Oh hey there! Pull up a chair and stay for a while, cause we 'bout to dive into the hormonal purgatory that is perimenopause. If you're a woman between the ages of 40-50ish, you know exactly what I'm talking about.
Here's how the usual conversation goes:
"I'm busting my butt in the gym and following my diet to a "T". What the what is this fluff on my belly????"
Here's the good news. If this is you, there's NOTHING wrong with you. It's biology. The hormonal changes that occur during perimenopause ARE a big deal and cause a lot of stress to your body. You're not crazy, you're just realizing how big of a deal losing estrogen really is.

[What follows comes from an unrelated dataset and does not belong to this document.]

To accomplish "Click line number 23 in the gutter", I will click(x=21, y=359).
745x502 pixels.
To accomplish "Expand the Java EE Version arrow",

The gradual petering out of our ovaries and estrogen production is called Perimenopause. Estrogen is a big-stinkin'-deal-hormone. It has the capacity to turn on and off your genes. Turning on and off genes has BIG TIME effects on other hormones, and if this process gets screwed up, things can get nuts in a hot minute. No pun intended.
Loss of estrogen is what makes us feel bat poop crazy, gives us hot flashes, and screws with fat distribution in the body (loss of estrogen points fat straight to the belly, hang with me, I'll explain why in a sec). Because estrogen controls so many other processes, when it gets screwed up, all those other processes are affected, putting your body under a lot of stress...so, cortisol (stress hormone) levels start to rise.
Being the incredibly smart machine that it is, your body is hardwired for survival. If your body thinks that you're threatened/stressed, it reacts in order to try to protect itself, beginning with protecting the parts of you that keep you alive. This is why cortisol is released. Cortisol directs fat storage to your abdomen because this is where all of your vital organs live. Your body doesn't know that you're in the 21st century and that you've got food and shelter. When you are super stressed from all directions (perimenopause, exercise, emotions, work, family, husband), your body thinks you're in the desert.
In reality, the side effects of weight gain during perimenopause that we view as unfavorable are really just a sign that your body is doing exactly what it was meant to do: protect itself in times of stress.
How do we lessen these side effects? Here's my two-cents:
1) Do everything you can to de-stress. Exercise is a form of stress, so if you don't want to give that up (especially for those of you who use exercise as therapy), consider prioritizing more time for yourself to relax, even if that means giving up other things that are keeping you running ragged. Tell Stacy "No, I can't." when she invites you to her cousin's baby's gender reveal party bash. And DO NOT FEEL GUILTY FOR IT. Let. It. Go.
2) Diet wise, consider lowering carbohydrates moderately to 25-30% of your daily calorie intake versus 40% and above. This is helpful for belly bloat (carbs bind to water and cause you to hang on to it. Lowering carbs = less water retention = less bloat). Lowering your carbs to this level should not cause you to feel like a zombie. This ain't Atkins. I love a carb.
3) Get plenty of Calcium and start resistance training ASAP. As we get older, our metabolism slows and bones build more slowly than they break down due to loss of estrogen. Muscle protects our bones. Pick up some dumbbells and come work out with me.
Above all, TAKE CARE OF YOURSELF and remember, you're totally normal and it'll be okay.